Final Answer:
The statement that is not used to prove that triangle LKM is similar to triangle NOM is D) The lengths of all sides in LKM are equal to the corresponding sides in NOM. Therefore corect one is option d.
Step-by-step explanation:
In order to prove that two triangles are similar, we typically rely on angle-angle (AA) or side-angle-side (SAS) criteria. The statement "All angles in LKM are congruent to the corresponding angles in NOM" (Option A) corresponds to the angle-angle criterion. Similarly, "LM is proportional to NO" (Option B) aligns with the side-angle-side criterion.
The statement LK is parallel to NM (Option C) is crucial for proving similarity using the angle-angle criterion. When two lines are parallel, corresponding angles are congruent. However, the statement "The lengths of all sides in LKM are equal to the corresponding sides in NOM" (Option D) is not a criterion for triangle similarity.
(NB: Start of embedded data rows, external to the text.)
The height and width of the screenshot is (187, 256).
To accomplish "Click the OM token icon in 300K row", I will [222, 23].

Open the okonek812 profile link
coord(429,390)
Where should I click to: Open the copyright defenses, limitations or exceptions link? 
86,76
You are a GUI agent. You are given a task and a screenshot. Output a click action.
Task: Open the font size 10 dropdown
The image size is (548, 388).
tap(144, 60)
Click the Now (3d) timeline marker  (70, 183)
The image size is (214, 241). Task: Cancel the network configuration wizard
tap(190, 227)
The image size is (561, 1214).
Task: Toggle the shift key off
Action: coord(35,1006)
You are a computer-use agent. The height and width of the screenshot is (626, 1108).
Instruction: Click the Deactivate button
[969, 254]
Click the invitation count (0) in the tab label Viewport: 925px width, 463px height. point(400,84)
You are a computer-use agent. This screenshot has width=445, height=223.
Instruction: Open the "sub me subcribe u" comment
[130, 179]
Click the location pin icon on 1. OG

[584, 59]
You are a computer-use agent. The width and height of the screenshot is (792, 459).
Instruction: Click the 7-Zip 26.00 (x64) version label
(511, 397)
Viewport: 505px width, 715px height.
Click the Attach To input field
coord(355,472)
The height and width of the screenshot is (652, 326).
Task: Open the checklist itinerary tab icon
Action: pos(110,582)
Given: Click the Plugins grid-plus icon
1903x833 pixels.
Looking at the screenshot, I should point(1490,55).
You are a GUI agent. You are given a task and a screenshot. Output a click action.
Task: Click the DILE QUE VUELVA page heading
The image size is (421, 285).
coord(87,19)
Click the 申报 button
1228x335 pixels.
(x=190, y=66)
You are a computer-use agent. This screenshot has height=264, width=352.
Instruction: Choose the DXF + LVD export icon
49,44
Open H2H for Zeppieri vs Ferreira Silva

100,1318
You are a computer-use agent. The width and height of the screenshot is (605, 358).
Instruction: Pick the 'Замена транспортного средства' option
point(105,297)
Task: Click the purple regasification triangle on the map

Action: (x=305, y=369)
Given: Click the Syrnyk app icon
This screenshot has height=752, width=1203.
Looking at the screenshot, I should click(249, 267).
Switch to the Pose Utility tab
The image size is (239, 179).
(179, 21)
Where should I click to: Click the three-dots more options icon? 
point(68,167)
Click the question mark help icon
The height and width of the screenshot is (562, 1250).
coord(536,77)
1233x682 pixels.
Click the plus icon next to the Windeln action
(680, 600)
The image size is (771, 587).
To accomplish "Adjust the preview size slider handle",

While equal side lengths (congruent sides) are a property of similar triangles, having equal sides alone is not sufficient to establish similarity.
To elaborate further, similarity between two triangles implies that their corresponding angles are equal, and the ratios of their corresponding sides are in proportion. In the context of triangles, proving similarity often involves establishing relationships between angles and sides. Therefore, Option D, which focuses solely on equal side lengths without considering the angle relationships, is not a valid statement for proving the similarity of triangles LKM and NOM.